THIS IS A RUSH TRANSCRIPT. THIS COPY MAY NOT BE IN ITS FINAL FORM AND MAY BE UPDATED.
CATHERINE CALLAWAY, CNN ANCHOR: New Yorkers are taking time to gaze at some towering faces in a Brooklyn clock tower. And while they're watching the clock, the faces are watching them.
CNN's Jeannie Most takes just a few minutes to tell us the story.
(BEGIN VIDEOTAPE)
JEANNIE MOOS, CNN CORRESPONDENT (voice-over): You've probably been told to keep an eye on the clock, but did you every think the clock would keep an eye on you?
UNIDENTIFIED MALE: What is it? I thought it was an apparition.
UNIDENTIFIED FEMALE: I was wondering, what is that? Because I thought that I was hallucinating.

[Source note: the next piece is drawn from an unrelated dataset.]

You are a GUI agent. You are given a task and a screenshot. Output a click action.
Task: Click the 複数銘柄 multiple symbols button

MOST: They look down at us. They look up at God knows what. For almost a month, faces have graced the clock tower visible from the Manhattan and Brooklyn Bridges.
UNIDENTIFIED FEMALE: it's a little freaky.

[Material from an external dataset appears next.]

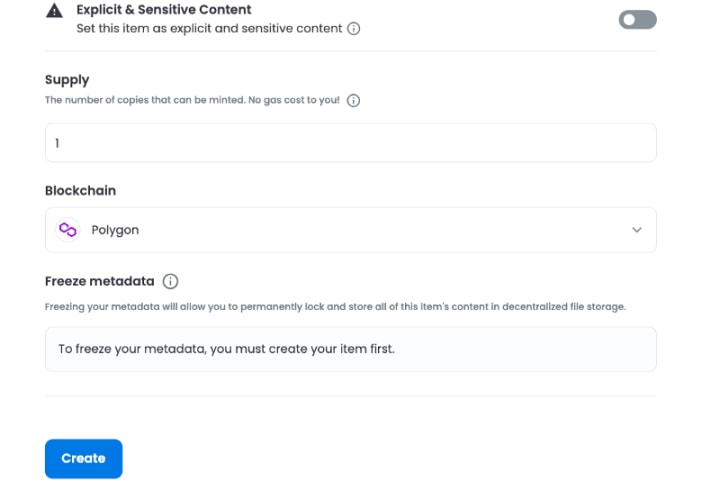The image size is (720, 491).
Task: Click the 'Set this item as explicit' text
Action: [210, 29]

MOOS: We're accustomed to seeing a face on a watch, be it O.J. Simpson, complete with Bronco chase, or Bill Clinton with a growing nose.
UNIDENTIFIED MALE: ...actually tripling in length every 10 seconds.

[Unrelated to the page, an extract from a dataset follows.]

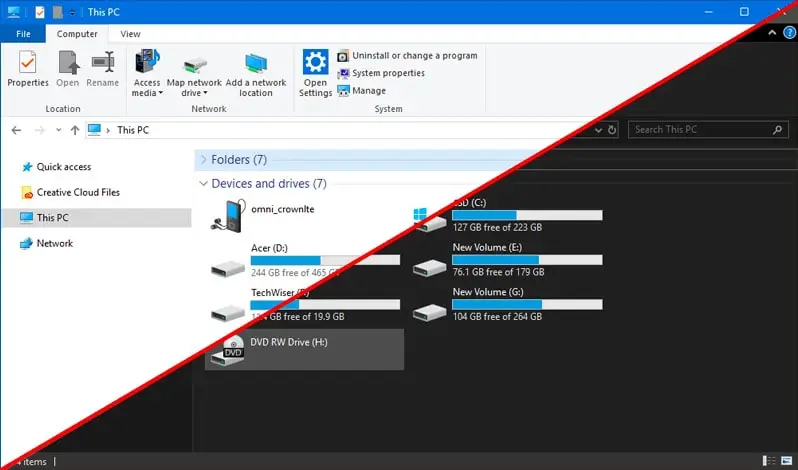
Task: Click the Properties icon in the ribbon
Action: pos(27,63)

MOOS: But this clock takes a bit out of the Big Apple's skyline.
UNIDENTIFIED FEMALE: I thought it was the guy that lives there, just showing some home movies. I think he said it's too bad it's not porn.
UNIDENTIFIED FEMALE: When we first saw it, we thought it was like people -- they were like up to no good up there, just walking around.
MOOS: Real people are up there walking around all right. The ones who turn on four giant projectors every evening, sending out images to all four clocks on the tower.
UNIDENTIFIED MALE: Mylar.
MOOS: Uh-huh.
Artist Michael Counts dreamed up the project as he passed by the clock tower every day.
MICHAEL COUNTS, ARTIST DIRECTOR, GALE GATES ET AL: They just thought, you know, to have somebody up there, looking out, you know, a benign, you know, a benevolent Big Brother.
MOOS: Michael got about 70 New Yorkers to play to a camera. Some actors, some friends, some strangers.
COUNTS: For the most part, they just treated the camera lens as a window, as if they were peering out onto the city.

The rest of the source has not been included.